> DATA SHOWN:

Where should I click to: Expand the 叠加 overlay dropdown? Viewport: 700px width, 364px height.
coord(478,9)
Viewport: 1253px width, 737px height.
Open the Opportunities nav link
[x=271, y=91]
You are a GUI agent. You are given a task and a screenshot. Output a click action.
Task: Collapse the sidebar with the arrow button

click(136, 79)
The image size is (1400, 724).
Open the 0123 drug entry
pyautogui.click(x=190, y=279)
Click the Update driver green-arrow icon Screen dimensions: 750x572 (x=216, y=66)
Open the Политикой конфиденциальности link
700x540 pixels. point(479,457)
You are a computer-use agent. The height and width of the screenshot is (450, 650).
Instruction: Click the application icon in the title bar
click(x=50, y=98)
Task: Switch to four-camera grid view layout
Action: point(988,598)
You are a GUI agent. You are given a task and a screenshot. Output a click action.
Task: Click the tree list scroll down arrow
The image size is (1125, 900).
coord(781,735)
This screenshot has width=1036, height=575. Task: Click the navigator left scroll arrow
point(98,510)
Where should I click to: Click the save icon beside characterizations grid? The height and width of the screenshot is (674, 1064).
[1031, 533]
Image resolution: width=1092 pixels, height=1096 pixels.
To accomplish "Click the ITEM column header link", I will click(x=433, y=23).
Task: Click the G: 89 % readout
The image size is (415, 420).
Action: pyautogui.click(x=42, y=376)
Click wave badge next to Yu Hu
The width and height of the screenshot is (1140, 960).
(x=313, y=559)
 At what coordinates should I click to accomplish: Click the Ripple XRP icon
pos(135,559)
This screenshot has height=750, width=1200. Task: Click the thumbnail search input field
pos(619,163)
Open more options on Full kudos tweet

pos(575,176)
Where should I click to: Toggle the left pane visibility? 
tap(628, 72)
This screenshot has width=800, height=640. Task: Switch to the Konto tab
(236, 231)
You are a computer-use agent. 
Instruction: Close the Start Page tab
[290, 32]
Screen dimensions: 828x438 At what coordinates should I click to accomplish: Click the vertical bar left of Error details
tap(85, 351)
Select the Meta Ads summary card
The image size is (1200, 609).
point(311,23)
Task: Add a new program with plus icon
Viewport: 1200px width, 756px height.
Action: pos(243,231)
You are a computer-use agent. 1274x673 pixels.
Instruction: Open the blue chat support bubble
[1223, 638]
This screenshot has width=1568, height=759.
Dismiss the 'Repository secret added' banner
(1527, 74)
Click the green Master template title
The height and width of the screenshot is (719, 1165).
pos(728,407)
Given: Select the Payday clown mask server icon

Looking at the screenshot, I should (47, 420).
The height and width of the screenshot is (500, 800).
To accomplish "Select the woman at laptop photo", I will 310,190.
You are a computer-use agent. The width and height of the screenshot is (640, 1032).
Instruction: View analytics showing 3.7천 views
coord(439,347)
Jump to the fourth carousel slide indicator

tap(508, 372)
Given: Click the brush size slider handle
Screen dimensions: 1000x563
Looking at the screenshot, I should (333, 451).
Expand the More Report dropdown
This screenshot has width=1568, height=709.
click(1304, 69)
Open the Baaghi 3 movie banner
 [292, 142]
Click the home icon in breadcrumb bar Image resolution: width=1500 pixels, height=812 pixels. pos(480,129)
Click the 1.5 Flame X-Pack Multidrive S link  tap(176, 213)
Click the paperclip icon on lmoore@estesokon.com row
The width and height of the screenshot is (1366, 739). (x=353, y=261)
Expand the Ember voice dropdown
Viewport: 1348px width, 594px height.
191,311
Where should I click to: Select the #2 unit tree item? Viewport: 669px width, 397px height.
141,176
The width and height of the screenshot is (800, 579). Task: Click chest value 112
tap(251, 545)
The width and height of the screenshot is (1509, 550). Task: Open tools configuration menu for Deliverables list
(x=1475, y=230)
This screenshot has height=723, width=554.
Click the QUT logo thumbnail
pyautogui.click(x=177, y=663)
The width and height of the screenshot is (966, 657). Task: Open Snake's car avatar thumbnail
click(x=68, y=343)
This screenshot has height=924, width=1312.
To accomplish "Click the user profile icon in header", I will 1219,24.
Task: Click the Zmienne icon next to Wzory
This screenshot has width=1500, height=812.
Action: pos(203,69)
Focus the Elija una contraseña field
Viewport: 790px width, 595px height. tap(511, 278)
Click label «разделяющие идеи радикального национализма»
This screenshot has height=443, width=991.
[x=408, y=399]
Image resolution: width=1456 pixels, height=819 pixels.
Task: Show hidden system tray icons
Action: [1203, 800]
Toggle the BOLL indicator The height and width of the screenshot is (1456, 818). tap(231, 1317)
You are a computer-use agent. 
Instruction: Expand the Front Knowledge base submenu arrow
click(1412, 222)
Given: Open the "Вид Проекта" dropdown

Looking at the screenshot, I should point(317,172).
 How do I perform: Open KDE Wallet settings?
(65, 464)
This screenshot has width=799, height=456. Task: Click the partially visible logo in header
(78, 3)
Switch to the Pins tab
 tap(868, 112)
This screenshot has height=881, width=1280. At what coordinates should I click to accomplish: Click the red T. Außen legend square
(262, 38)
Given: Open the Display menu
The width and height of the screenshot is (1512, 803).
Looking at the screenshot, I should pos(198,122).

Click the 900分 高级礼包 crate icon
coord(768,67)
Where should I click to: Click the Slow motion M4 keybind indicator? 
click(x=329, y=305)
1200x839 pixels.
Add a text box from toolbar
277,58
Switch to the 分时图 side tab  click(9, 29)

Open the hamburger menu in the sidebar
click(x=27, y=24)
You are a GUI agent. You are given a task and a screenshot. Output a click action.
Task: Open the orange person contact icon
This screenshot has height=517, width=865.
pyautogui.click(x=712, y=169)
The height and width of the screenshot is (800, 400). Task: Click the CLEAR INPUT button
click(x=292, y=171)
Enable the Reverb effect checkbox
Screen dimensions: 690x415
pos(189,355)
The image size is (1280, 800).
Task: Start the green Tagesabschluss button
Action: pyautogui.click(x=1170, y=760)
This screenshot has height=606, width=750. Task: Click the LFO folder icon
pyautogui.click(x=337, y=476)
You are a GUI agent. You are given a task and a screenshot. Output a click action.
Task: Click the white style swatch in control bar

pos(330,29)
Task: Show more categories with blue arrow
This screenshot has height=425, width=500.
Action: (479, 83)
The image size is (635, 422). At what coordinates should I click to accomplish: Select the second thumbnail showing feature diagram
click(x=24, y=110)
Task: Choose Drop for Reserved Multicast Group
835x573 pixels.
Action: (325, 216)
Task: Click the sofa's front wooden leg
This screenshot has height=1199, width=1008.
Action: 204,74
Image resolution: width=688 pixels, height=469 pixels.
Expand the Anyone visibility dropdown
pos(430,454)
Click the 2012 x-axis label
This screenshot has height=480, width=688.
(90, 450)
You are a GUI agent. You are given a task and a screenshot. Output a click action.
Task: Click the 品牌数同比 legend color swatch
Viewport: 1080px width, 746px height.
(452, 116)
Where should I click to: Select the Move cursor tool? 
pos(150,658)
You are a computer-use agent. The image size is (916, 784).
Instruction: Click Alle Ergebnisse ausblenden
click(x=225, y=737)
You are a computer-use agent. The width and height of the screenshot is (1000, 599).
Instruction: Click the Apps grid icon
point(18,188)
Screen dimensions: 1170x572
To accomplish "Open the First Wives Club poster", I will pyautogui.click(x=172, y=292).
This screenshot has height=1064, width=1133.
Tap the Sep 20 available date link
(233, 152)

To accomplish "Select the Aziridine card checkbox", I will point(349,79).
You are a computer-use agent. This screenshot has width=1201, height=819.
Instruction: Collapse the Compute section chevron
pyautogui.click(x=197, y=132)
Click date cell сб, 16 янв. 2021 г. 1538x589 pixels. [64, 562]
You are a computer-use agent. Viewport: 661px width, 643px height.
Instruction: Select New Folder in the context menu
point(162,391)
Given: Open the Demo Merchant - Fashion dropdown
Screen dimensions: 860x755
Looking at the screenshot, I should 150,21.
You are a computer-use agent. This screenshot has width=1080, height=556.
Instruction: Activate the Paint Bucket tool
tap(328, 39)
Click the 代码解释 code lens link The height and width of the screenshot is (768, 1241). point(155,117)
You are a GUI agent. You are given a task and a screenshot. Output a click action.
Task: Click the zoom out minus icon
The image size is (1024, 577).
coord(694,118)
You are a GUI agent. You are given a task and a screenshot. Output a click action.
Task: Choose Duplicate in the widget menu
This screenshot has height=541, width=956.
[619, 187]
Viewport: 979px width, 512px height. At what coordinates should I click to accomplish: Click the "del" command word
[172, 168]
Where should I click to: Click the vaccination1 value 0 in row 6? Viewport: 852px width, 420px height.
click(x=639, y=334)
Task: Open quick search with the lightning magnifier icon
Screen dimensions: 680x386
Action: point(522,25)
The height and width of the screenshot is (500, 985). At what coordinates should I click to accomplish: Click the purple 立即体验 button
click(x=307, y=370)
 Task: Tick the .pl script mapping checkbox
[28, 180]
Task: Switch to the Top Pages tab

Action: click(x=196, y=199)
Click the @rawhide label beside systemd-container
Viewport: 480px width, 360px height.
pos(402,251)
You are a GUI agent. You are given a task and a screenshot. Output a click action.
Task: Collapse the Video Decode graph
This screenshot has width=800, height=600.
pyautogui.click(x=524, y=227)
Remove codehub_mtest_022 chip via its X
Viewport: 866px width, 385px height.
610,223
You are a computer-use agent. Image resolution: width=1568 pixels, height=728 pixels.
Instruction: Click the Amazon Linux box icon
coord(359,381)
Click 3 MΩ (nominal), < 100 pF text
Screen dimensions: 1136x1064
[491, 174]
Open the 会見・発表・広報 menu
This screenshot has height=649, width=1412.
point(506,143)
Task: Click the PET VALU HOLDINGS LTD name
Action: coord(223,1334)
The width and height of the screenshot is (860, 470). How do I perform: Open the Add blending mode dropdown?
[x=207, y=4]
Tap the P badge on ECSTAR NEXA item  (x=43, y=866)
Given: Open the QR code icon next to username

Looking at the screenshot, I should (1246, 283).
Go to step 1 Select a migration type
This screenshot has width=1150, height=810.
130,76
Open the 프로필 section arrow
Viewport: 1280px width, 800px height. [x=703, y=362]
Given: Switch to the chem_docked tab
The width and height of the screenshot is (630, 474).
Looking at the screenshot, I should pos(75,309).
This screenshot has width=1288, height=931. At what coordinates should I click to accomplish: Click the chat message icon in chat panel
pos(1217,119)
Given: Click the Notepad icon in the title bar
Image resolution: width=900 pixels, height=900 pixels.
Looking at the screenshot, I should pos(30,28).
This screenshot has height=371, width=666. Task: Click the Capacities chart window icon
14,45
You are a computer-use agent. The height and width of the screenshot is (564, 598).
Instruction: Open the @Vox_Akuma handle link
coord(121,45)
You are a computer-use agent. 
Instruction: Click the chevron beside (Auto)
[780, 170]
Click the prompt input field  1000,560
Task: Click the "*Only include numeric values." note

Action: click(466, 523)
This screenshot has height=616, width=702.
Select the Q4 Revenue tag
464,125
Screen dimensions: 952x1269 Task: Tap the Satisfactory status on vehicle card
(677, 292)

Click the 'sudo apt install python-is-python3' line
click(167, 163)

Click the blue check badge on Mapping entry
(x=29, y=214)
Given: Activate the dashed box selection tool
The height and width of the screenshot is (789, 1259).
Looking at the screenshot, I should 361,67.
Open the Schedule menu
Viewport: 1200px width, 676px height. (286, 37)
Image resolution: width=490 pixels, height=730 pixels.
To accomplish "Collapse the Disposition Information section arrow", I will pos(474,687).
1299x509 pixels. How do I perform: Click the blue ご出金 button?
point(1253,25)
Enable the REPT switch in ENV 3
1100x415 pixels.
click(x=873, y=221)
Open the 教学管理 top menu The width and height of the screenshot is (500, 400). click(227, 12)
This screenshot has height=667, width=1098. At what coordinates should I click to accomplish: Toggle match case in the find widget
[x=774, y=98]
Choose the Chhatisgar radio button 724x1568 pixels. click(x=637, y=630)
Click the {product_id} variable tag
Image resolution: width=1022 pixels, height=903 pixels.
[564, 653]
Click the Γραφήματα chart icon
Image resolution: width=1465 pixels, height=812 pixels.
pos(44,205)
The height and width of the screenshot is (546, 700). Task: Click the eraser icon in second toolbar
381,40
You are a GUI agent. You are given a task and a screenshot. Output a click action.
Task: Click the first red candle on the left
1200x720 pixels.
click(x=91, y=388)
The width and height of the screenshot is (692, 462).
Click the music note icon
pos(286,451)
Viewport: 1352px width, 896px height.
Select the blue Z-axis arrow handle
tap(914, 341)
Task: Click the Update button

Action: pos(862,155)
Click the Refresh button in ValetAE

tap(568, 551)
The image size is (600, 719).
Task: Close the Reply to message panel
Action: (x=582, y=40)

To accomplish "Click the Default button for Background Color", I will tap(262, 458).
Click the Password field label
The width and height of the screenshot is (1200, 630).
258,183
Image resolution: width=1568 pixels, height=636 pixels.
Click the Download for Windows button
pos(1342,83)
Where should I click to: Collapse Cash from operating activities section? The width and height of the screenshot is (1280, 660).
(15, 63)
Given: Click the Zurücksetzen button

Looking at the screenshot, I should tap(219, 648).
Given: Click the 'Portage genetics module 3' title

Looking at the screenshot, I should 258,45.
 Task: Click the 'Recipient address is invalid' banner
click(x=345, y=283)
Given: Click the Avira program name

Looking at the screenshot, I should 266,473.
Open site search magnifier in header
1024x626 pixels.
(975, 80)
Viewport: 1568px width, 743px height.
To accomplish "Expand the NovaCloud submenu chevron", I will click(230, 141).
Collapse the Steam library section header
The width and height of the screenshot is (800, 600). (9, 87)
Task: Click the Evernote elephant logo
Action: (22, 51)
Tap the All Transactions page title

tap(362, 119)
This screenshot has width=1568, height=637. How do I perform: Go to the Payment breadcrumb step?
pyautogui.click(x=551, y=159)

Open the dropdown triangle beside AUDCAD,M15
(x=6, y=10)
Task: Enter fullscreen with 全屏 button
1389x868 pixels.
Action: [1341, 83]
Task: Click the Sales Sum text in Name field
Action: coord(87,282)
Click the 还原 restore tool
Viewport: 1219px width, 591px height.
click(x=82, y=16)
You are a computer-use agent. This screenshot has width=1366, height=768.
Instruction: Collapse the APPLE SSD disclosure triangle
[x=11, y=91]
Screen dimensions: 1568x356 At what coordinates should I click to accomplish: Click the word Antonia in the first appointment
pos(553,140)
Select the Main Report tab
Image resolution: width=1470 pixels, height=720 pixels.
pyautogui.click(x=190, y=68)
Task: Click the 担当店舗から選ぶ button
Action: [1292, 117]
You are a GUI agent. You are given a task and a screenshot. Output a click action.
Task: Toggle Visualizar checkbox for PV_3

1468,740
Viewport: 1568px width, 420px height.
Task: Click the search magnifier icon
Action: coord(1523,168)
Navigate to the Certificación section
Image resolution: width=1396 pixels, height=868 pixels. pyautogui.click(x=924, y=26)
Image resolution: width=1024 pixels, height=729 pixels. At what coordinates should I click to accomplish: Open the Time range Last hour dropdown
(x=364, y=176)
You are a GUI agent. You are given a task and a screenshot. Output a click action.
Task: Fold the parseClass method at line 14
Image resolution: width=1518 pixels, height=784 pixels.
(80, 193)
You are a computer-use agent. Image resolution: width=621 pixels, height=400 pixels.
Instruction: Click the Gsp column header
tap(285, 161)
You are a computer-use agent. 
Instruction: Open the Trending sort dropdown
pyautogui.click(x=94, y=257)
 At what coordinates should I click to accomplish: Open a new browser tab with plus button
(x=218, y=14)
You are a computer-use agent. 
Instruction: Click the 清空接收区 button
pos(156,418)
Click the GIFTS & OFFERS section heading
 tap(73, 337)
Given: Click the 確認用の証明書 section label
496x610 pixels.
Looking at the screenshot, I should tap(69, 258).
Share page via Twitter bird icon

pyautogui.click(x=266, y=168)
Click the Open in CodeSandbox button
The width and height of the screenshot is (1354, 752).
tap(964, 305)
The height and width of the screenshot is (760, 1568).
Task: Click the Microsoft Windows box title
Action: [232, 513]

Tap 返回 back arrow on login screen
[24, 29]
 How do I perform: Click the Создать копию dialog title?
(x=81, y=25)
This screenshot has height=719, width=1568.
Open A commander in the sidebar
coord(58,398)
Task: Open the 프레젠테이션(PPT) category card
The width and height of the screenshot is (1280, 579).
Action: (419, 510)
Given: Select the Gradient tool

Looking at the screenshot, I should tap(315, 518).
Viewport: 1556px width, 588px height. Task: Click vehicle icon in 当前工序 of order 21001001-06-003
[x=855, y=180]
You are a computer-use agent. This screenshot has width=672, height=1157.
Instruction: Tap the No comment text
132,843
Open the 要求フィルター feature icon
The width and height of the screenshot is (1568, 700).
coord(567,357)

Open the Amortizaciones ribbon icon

> TASK DESCRIPTION:
When a line in the data contains the string "Enable", copy that line.

> EXERCISE RESPONSE:
Enable the Reverb effect checkbox
Enable the REPT switch in ENV 3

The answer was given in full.